_Written problem:_ Copy the material below word for word, starting at the line containing "At what coordinates should I click to accomplish: Select" and ending at the line containing "(x=73, y=129)", with both of those lines included.

_Data for this exercise:_
------

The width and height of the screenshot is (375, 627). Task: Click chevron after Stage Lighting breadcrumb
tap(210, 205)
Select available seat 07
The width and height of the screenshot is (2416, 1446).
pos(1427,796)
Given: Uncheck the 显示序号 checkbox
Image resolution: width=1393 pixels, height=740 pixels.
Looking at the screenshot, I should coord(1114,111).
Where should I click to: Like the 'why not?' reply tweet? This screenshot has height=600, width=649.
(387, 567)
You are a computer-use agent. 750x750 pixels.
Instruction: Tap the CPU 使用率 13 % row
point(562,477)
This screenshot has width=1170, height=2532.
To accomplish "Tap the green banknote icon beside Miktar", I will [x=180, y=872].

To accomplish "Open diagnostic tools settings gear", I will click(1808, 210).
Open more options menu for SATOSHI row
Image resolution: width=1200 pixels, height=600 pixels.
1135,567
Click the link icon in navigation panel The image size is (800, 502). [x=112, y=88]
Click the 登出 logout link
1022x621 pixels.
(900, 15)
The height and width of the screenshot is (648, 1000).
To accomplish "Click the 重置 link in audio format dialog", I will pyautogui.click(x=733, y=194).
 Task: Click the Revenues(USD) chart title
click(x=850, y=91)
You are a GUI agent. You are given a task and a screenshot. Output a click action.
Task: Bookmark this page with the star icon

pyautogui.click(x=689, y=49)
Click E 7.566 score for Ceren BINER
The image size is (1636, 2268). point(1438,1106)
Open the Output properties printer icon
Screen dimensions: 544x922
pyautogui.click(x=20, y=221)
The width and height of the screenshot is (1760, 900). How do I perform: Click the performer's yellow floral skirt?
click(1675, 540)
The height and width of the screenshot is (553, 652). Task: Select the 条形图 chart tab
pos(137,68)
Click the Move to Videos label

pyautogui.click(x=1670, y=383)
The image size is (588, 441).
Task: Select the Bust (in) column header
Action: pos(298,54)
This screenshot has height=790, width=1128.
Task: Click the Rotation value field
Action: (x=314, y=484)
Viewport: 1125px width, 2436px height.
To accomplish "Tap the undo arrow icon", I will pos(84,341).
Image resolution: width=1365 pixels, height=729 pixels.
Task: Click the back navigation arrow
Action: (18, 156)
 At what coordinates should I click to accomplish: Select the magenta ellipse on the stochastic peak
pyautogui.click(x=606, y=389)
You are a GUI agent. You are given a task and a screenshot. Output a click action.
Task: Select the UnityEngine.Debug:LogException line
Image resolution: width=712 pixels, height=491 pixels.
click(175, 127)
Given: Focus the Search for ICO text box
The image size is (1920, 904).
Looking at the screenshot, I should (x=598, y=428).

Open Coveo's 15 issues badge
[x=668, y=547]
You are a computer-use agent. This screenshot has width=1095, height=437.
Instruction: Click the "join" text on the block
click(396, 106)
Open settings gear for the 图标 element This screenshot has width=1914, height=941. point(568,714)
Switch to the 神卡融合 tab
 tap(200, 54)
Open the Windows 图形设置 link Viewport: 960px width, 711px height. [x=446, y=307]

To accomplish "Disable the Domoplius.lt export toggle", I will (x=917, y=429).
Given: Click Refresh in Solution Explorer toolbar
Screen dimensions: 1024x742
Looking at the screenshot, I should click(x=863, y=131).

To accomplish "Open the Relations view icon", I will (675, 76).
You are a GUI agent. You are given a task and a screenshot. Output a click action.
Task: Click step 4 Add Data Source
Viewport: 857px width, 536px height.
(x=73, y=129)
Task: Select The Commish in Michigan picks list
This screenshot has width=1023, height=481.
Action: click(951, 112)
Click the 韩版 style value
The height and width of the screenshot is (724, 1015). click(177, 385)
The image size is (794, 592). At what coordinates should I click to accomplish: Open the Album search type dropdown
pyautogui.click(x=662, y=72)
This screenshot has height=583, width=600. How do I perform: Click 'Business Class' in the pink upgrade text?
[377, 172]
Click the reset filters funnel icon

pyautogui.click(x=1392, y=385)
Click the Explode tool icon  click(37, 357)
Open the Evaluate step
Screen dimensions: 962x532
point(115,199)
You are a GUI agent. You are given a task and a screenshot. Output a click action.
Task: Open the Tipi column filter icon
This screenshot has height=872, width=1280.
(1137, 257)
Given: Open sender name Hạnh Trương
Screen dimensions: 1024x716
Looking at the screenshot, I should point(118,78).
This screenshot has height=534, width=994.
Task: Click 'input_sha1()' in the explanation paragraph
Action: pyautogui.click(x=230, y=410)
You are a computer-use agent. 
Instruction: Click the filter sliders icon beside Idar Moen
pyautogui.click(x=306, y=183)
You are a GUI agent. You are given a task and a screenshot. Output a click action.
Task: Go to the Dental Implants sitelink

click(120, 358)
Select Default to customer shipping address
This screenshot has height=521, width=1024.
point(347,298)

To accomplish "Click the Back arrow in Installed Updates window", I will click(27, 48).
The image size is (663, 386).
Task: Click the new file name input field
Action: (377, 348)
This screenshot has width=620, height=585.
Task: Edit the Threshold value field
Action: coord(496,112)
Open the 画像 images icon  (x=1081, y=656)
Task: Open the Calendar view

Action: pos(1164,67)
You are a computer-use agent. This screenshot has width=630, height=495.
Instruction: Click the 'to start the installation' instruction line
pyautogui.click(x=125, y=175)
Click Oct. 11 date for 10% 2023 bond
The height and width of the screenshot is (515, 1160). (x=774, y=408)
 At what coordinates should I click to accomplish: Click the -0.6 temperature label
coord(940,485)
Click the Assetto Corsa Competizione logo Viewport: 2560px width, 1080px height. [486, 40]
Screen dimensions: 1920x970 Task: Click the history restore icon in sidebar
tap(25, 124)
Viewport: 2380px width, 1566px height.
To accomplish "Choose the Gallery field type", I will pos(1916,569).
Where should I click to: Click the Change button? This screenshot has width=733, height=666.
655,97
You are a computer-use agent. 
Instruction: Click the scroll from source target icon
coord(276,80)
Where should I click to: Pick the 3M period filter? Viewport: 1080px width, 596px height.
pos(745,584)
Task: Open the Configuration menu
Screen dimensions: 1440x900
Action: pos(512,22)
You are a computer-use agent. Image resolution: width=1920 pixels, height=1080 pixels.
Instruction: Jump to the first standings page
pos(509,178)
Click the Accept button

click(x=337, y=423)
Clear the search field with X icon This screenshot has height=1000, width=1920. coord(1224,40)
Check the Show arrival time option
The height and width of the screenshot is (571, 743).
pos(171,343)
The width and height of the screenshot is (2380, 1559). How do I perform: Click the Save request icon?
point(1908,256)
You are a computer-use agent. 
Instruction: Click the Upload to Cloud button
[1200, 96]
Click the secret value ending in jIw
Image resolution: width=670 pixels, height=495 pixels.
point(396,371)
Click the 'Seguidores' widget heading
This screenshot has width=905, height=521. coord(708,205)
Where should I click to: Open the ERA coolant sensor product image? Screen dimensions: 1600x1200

------

_Task output:_
 At what coordinates should I click to accomplish: Select the magenta ellipse on the stochastic peak
pyautogui.click(x=606, y=389)
You are a GUI agent. You are given a task and a screenshot. Output a click action.
Task: Select the UnityEngine.Debug:LogException line
Image resolution: width=712 pixels, height=491 pixels.
click(175, 127)
Given: Focus the Search for ICO text box
The image size is (1920, 904).
Looking at the screenshot, I should (x=598, y=428).

Open Coveo's 15 issues badge
[x=668, y=547]
You are a computer-use agent. This screenshot has width=1095, height=437.
Instruction: Click the "join" text on the block
click(396, 106)
Open settings gear for the 图标 element This screenshot has width=1914, height=941. point(568,714)
Switch to the 神卡融合 tab
 tap(200, 54)
Open the Windows 图形设置 link Viewport: 960px width, 711px height. [x=446, y=307]

To accomplish "Disable the Domoplius.lt export toggle", I will (x=917, y=429).
Given: Click Refresh in Solution Explorer toolbar
Screen dimensions: 1024x742
Looking at the screenshot, I should click(x=863, y=131).

To accomplish "Open the Relations view icon", I will (675, 76).
You are a GUI agent. You are given a task and a screenshot. Output a click action.
Task: Click step 4 Add Data Source
Viewport: 857px width, 536px height.
(x=73, y=129)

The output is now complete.